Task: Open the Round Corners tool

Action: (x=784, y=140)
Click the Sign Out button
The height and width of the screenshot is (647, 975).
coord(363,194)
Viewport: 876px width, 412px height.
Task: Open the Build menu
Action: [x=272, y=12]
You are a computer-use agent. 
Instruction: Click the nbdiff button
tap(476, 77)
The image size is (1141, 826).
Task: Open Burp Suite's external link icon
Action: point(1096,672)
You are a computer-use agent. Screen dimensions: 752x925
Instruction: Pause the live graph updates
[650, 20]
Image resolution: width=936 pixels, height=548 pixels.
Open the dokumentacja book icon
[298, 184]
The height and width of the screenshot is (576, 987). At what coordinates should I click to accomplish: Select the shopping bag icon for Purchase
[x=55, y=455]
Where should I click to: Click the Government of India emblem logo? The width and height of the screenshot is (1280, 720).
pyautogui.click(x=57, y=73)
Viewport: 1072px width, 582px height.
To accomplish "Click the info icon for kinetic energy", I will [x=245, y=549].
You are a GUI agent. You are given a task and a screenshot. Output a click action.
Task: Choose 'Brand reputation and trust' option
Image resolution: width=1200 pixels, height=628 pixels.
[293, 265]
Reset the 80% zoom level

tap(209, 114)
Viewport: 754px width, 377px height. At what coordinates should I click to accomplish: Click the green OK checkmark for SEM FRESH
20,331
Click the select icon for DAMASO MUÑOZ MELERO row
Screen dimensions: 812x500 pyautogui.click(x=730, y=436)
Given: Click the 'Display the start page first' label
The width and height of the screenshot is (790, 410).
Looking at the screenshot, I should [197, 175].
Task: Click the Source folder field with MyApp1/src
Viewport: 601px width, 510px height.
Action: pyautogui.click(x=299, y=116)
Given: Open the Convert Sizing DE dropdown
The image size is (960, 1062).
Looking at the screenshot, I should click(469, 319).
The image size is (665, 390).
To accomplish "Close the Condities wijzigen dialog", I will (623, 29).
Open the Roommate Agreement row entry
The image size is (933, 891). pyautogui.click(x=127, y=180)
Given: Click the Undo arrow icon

****

ASSIGNMENT: Give back the line containing "Open the Roommate Agreement row entry" and all the lines after it through the end of the records, unchanged.

EXPECTED ANSWER:
Open the Roommate Agreement row entry
The image size is (933, 891). pyautogui.click(x=127, y=180)
Given: Click the Undo arrow icon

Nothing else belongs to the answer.